TatCN21 decreases synaptic transmission and bound fraction of CaMKII in dendritic spines in slice cultures. A, The graph shows a significant and persistent (for at least 3 h) decrease of fEPSP amplitude after application of 20 μm tatCN21 (black symbols), while control tatCN21 SCR peptide was ineffective. The gray bar indicates the period of drug application. B, Examples of average waveforms of fEPSP at different times during the experiment. C, Graphs showing that bound fraction of GFP-CaMKII in spines (black symbols) but not spine volume (red symbols) significantly and persistently decreases after application of tatCN21 (black bar). D, SCR peptide did not affect either bound fraction (black symbols) or spine volume (red symbols). Concentrations of both peptides were 20 μm. Thin horizontal line shows a period taken for analysis of statistical significance between control and test experiments (p < 0.001). E, Top, A representative example of CA1 neurons transfected with RFP (left) and GFP-CaMKIIα (right). Images are maximum projection of 3D stack. Bottom, A representative image of a dendritic segment used for analysis in these experiments (this is an overlay of green and red fluorescence).

Figure 5.

TatCN21 persistently decreases synaptic strength at 20 μm, but not 5 μm. Acute hippocampal slices were incubated with tatCN21 or tatCN21 SCR peptide and washed with ACSF for 1 h before being transferred to the recording chamber. A–C, Low concentration of TatCN21 (5 μm for 1 h) does not affect synaptic strength. A, Superimposed fEPSP obtained for increasing stimulation after tatCN21 SCR or tatCN21 treatment. B, Average I–O curves. C, Each pair represents mean test and control I–O curve slopes of slices from the same animal [filled symbols: average I–O slope ± SEM: 3.45 ± 0.97 (1/ms), for tatCN21 and 3.07 ± 1.09 (1/ms) for tatCN21 SCR; p = 0.157, paired t test; data from 7 animals, 2–4 slices per treatment]. D–F, Longer incubation with a higher tatCN21 concentration (20 μm for 2 h) persistently decreased synaptic strength.
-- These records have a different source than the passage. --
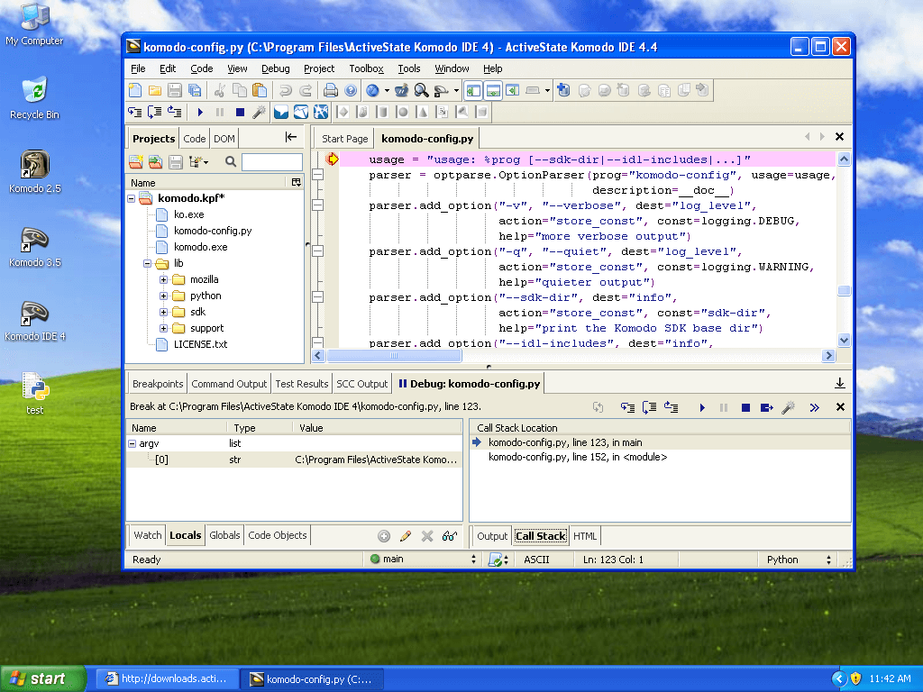Screen dimensions: 923x692
Task: Continue execution with the Debug panel Go arrow
Action: pyautogui.click(x=702, y=408)
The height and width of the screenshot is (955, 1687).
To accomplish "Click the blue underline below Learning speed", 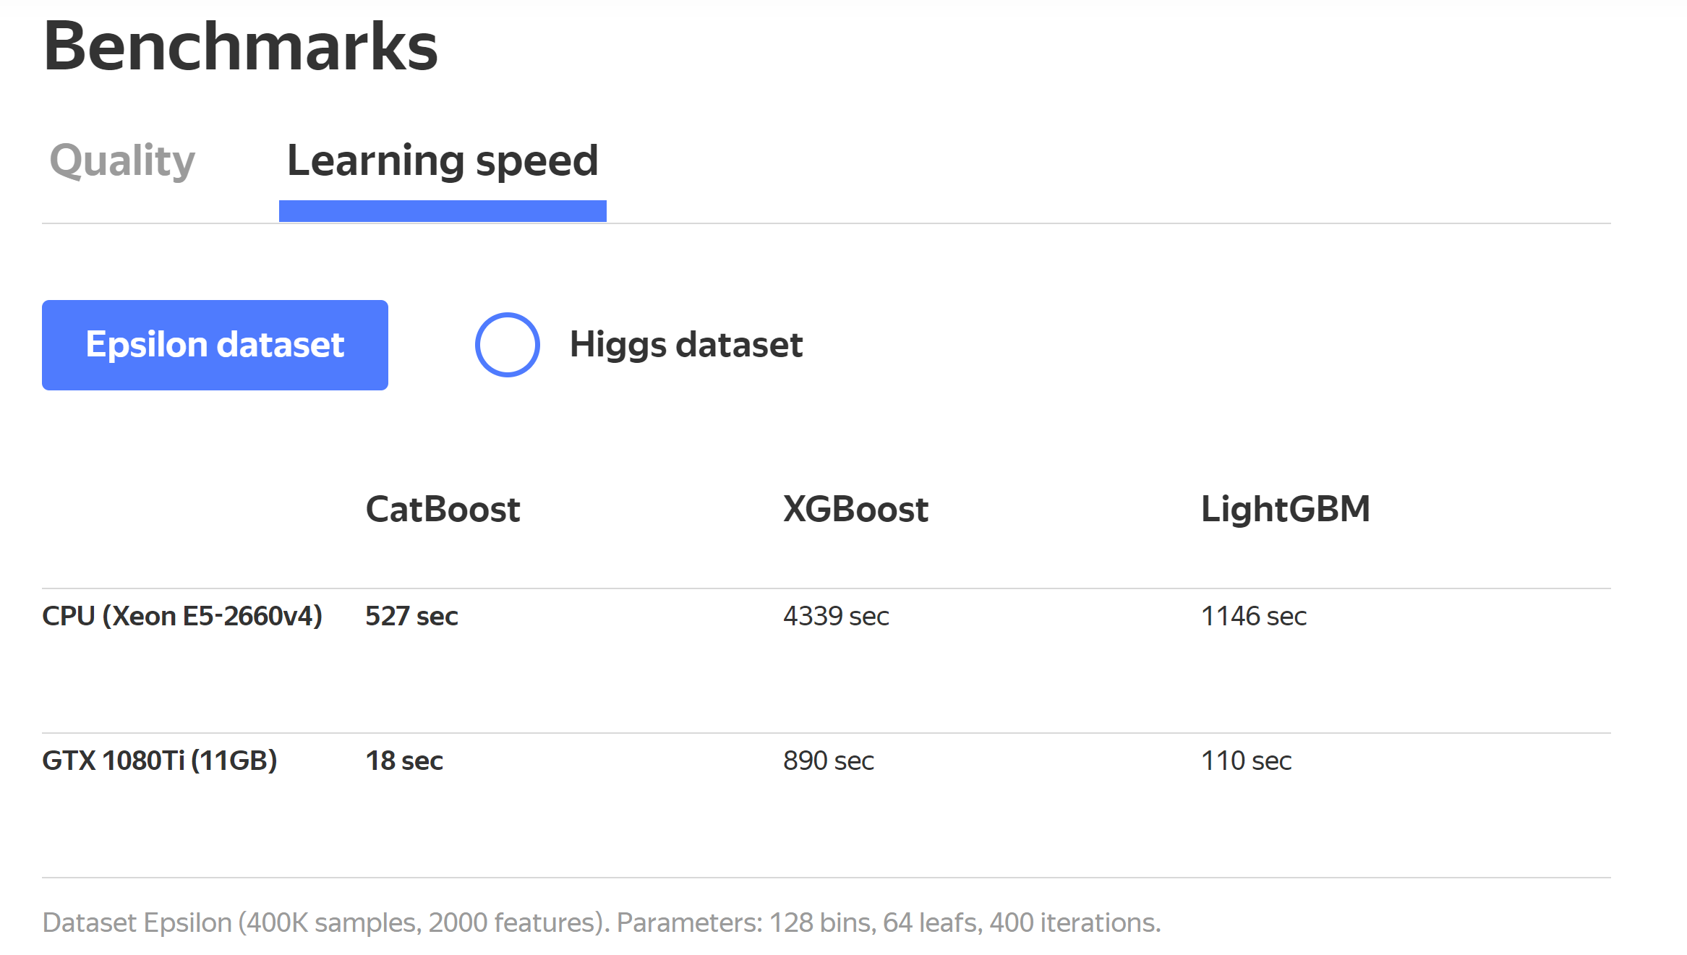I will click(443, 211).
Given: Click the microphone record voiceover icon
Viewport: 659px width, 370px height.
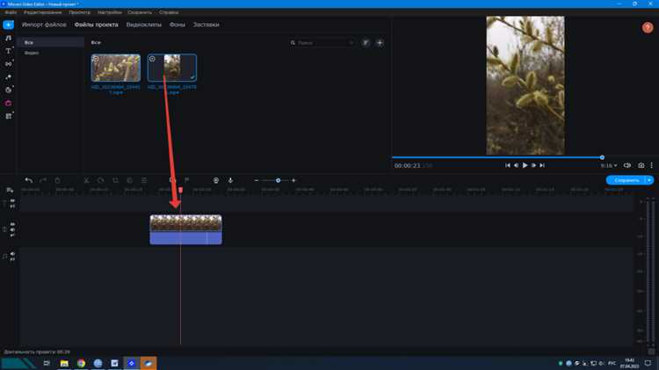Looking at the screenshot, I should 230,180.
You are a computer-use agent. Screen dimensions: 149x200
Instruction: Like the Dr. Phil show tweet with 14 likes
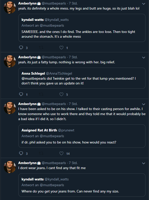[x=61, y=153]
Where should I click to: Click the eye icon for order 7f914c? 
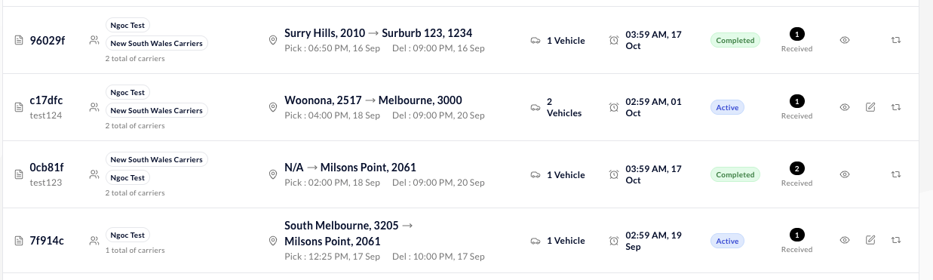pyautogui.click(x=845, y=241)
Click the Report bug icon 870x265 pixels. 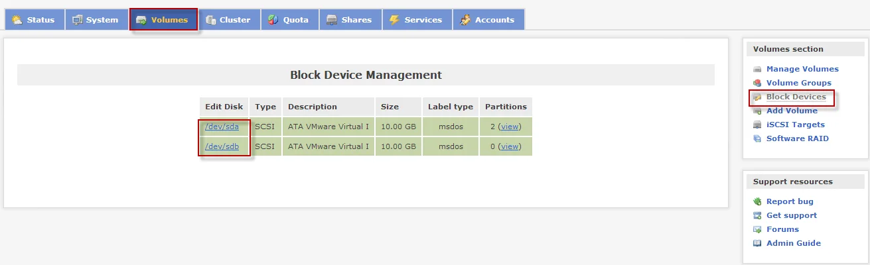coord(757,201)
D–F, Same as A–C for the present treatment [average I–O slope ± SEM: 1.81 ± 0.54 (1/ms) for tatCN21, 2.39.0 ± 0.57 (1/ms) for tatCN21 SCR; data from 9 animals, 2–4 slices per treatment]. *p < 0.05. Calibration: 0.5 mV, 5 ms. Error bars, SEM.

Figure 6.

TatCN21 persistently disrupts the CaMKII/NMDAR complex at 20 μm, but not 5 μm. After the same preincubation procedure described in Figure 5, slices were frozen for biochemical analysis. The NMDA receptor complex was solubilized with 1% deoxycholate before IP with control IgG or CaMKIIα antibody and IB for NR2B, NR1, α-actinin, and CaMKIIα. The immunosignals were quantified by densitometry, NMDAR and α-actinin signals were divided by CaMKIIα signals to correct for any variability in CaMKII IP, and tatCN21 values were normalized to SCR values (100%). Bars, Averages ± SEM. A, Five micromolar tatCN21 for 1 h does not affect basal CaMKII interaction with NMDAR (NR2B: CN21/SCR = 1.177 ± 0.076, p = 0.199, n = 4; NR1: CN21/SCR = 1.399 ± 0.135, p = 0.266, n = 4; averages ± SEM, paired t test) or α-actinin (CN21/SCR = 0.892 ± 0.088, n = 3). B, Twenty micromolar tatCN21 for 2 h produces persistent reduction of basal CaMKII interaction with NMDAR (NR2B: CN21/SCR = 0.386 ± 0.068, p = 0.0008, n = 5; NR1: CN21/SCR = 0.508 ± 0.156, p = 0.021, n = 6), but not α-actinin (CN21/SCR = 1.083 ± 0.189, n = 3).

Figure 7.

Transient treatment with tatCN21 allows higher subsequent potentiation of basal transmission than in slices similarly treated with scrambled peptide. A, Average plots for LTP induction after preincubation with tatCN21 or SCR peptide (20 μm for 2 h; 1 h drug washout). Cont, Control pathway; Pot, potentiated pathway. B, Each pair represents normalized fEPSP slope in potentiated pathway after tatCN21 or SCR peptide treatment of slices from the same animal (averaging interval: last 10 min). Filled symbols, Average ± SEM: 1.51 ± 0.05 for SCR and 1.71 ± 0.05 for tatCN21 (*p = 0.0045, paired t test). Data from 12 animals.